Certo, anche i Papi che mandavano la gente alle crociate o sul rogo coi crocifissi in mano ne sapevano di più di noi. L’abbiamo scordato? Se i Papi hanno sbagliato in passato, non può accadere altrettanto oggi?
Ma ci sono uomini – si aggiunge – che, nella sofferenza, trovano conforto in “un crocifisso, anche tascabile”. Ebbene, ce ne sono molti altri che trovano consolazione in Dio senza crocifissi di plastica o di legno, e comunque chi si dice cristiano non dovrebbe mai imporre ad altri la presenza propria o dei propri simboli (giustificati o meno che siano). Nel Nuovo Testamento, leggiamo di cristiani che portavano il Vangelo in un mondo pagano e idolatra senza crocifissi, ma con Cristo nel cuore e sulle labbra; se ne fossimo capaci, non avremmo bisogno di stabilire per legge la presenza di statuette!

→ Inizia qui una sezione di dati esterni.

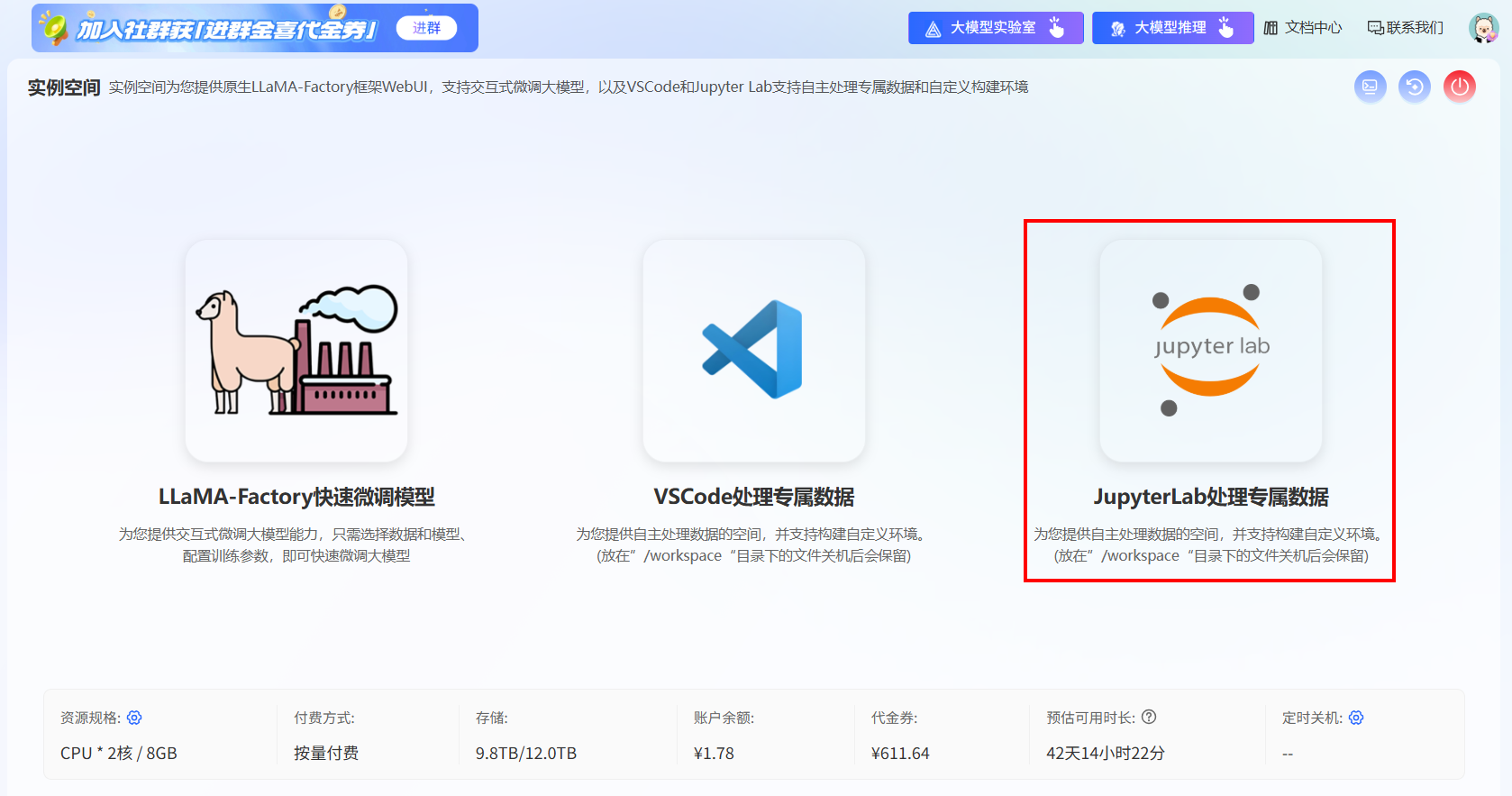This screenshot has height=796, width=1512.
Task: Open the LLaMA-Factory llama illustration tile
Action: pos(296,351)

Se poi il problema è quello della presenza in Italia di “persone estranee alla nostra civiltà”, di fronte alle quali non dovremmo – come ancora scrive il Mulè – “calare le braghe”, ebbene, è pura illusione credere che l’apposizione forzata di crocifissi possa preservarci e favorire la convivenza civile di nativi e stranieri nel nostro Paese, un Paese nel quale i veri momenti in cui gli italiani si “calano le braghe” sono quelli in cui bestemmiano, nominano Dio invano, parlano e si comportano in modo indecoroso, commettono adulterio, distruggono le proprie famiglie, affogano nel materialismo, ignorano Dio e la Sua Parola eccetera; e anche quando, a mio parere, cercano di affermare la propria civiltà in modo a mio avviso incivile, ossia cercando di imporla più per la paura di essere “invasi” che per amore e tramite la propria esistenza quotidiana.

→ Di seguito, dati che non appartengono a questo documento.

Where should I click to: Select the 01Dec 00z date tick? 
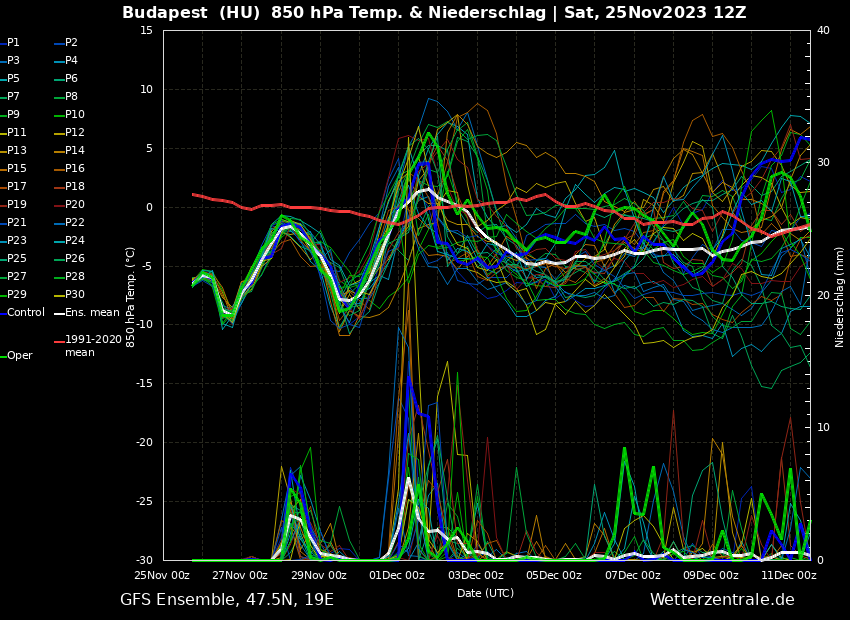tap(397, 575)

Vogliamo che musulmani e altri non-cristiani siano conquistati alla fede di Gesù? Vogliamo difendere la nostra identità? Allora, dobbiamo personalmente ricominciare proprio da questa identità, ridiscuterla, riscoprire il vero senso dell’essere cristiani, vivere questo senso e farci, come diceva Gesù, “luce” per questo mondo.

Ma ciò, è evidente, implica una revisione di noi stessi, del nostro Paese e del nostro modo di essere, il che è molto più arduo rispetto al semplice atto di appendere un’effigie. Sono perfettamente d’accordo sul fatto che gli stranieri che giungono in Italia debbano rispettare la nostra cultura e le nostre leggi; ma non è perché in alcuni Paesi islamici è reato professarsi cristiani che noi, da “buoni cristiani”, dobbiamo in qualche modo rendere loro occhio per occhio (in maniera più morbida e più “civile”, certo).

Infine, oggi come oggi una classe di una qualunque scuola italiana può essere composta, per esempio, da diversi cattolici, un islamico, un induista, un testimone di Geova, un pentecostale, un ebreo, un appartenente ad altra confessione religiosa. È giusto proporre il simbolo e l’insegnamento solo della religione cattolica romana? Mi ritengo un cristiano, e personalmente vorrei convincere tutto il mondo della fede in Gesù, ma al tempo stesso credo che una civiltà sia degna solo quando, in campo religioso, non appoggia e non favorisce nessuna verità (vera o presunta che sia).